> [Dataset entries]
=== Begin Enclosure ===

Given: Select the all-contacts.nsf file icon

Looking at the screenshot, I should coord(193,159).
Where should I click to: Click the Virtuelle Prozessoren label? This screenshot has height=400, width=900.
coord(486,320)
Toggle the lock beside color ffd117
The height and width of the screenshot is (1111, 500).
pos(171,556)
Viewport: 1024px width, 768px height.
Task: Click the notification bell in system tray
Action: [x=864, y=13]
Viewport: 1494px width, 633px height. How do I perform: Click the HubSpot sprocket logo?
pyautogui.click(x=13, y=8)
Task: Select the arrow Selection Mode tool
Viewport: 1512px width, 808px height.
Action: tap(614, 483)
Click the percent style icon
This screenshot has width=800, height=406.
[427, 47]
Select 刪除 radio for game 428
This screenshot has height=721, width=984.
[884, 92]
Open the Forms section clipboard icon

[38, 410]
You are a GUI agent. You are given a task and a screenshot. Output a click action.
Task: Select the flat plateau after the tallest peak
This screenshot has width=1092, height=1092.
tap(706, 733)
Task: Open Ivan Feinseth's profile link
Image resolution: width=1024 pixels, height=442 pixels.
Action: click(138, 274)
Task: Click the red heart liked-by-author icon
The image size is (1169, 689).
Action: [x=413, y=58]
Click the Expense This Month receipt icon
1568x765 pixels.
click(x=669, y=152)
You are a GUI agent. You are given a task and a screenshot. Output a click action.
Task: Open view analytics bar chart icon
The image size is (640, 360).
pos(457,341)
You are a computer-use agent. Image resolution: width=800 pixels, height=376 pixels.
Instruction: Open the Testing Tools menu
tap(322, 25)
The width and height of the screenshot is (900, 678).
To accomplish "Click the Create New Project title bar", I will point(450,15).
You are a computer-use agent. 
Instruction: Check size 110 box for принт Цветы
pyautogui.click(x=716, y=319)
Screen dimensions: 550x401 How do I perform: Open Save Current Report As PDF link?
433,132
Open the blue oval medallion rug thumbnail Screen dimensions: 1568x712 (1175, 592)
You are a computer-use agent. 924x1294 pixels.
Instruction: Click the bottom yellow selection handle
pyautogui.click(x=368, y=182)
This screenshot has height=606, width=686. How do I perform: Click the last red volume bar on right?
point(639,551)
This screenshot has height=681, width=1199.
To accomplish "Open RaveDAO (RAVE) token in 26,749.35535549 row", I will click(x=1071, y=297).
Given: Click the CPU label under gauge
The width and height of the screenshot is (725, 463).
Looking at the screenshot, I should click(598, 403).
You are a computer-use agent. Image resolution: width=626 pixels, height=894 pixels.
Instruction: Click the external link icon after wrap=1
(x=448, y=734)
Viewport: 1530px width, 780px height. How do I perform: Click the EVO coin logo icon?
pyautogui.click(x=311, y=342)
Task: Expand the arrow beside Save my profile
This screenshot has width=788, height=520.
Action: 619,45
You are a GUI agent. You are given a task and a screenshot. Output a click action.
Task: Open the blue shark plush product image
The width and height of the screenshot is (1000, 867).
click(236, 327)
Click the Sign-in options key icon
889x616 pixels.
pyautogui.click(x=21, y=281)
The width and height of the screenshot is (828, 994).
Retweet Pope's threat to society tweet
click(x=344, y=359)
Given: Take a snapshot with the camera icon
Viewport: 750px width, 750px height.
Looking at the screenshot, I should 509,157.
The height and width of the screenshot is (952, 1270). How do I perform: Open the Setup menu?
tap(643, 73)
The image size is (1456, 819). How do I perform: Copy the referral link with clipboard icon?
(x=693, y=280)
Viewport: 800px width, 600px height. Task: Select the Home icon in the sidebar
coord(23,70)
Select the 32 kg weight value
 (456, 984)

=== End Enclosure ===

> [YOUR OBJECTIVE]
Which of the lines above include the word "profile"? List those lines.

> [EXERCISE ANSWER]
Task: Open Ivan Feinseth's profile link
Task: Expand the arrow beside Save my profile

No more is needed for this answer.